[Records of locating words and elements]
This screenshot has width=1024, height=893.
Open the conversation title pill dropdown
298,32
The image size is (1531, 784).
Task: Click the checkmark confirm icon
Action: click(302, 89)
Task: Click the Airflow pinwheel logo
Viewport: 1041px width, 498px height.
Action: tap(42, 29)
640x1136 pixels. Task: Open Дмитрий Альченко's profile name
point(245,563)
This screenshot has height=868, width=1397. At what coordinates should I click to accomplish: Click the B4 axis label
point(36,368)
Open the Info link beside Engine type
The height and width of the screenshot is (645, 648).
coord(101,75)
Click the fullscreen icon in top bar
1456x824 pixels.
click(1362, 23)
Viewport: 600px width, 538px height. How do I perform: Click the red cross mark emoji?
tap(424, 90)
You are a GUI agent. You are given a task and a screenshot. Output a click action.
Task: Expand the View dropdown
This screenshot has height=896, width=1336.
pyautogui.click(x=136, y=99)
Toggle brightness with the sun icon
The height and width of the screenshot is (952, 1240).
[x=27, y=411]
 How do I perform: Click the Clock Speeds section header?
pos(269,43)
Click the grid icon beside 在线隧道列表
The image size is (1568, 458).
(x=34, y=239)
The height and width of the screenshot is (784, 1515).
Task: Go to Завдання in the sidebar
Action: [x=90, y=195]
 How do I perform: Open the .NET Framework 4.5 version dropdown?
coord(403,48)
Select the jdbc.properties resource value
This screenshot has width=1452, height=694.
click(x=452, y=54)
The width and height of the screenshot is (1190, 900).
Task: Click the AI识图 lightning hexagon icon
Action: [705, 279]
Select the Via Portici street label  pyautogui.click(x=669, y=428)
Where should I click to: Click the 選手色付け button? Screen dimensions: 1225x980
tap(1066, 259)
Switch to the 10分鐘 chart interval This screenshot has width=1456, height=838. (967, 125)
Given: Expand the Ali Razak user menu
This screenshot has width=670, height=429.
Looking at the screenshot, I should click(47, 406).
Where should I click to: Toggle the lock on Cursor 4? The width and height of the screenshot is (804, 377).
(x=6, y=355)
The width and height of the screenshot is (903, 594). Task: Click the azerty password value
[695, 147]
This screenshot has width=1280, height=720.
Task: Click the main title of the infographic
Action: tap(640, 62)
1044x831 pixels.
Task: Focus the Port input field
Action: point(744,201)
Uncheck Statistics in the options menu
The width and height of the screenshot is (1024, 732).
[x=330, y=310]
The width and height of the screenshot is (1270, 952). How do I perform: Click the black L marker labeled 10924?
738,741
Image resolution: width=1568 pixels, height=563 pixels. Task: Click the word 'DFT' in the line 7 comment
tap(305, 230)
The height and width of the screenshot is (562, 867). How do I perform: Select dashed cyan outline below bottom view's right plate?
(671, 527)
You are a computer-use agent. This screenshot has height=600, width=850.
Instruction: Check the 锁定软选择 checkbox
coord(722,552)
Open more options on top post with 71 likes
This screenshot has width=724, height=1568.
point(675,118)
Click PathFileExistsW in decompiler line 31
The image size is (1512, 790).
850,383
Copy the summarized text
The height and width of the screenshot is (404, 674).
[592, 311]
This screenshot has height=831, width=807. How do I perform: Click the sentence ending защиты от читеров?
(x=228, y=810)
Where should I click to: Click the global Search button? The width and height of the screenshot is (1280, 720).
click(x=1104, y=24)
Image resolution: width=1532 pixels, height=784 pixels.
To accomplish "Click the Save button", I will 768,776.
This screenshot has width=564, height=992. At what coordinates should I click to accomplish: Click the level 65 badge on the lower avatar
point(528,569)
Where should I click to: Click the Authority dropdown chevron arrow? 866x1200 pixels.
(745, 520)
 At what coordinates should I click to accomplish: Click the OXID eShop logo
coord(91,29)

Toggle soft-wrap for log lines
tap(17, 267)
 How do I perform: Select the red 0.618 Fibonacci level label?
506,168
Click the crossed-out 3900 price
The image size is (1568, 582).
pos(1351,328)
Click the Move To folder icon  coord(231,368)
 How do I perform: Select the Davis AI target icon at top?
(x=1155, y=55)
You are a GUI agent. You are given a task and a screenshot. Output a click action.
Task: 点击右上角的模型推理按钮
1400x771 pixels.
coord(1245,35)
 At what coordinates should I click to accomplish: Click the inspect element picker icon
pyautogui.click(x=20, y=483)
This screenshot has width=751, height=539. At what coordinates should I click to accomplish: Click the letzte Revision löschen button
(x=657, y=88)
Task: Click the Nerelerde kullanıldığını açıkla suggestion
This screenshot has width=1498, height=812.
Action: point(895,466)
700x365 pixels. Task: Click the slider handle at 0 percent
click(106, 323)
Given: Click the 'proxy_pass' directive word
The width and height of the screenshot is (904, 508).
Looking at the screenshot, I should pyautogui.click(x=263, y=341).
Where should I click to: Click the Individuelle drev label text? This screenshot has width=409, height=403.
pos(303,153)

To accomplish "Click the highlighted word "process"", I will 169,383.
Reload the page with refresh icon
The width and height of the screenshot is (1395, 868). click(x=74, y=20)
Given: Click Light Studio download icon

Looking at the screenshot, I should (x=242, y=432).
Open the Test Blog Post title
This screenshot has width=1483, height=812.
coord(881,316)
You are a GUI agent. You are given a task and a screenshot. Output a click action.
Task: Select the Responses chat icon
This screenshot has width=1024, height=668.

Problem description: Rescale the part of the entries that opens with the line containing "The width and height of the screenshot is (1270, 952)." and closes with the line containing "tap(305, 230)", reproducing every line in it, requests included. Multiply each click coordinate in the answers by 2.1 and round it to a whole number, rounding halves up.

Solution below:
The width and height of the screenshot is (1270, 952). How do I perform: Click the black L marker labeled 10924?
1550,1556
Image resolution: width=1568 pixels, height=563 pixels. Task: Click the word 'DFT' in the line 7 comment
tap(641, 483)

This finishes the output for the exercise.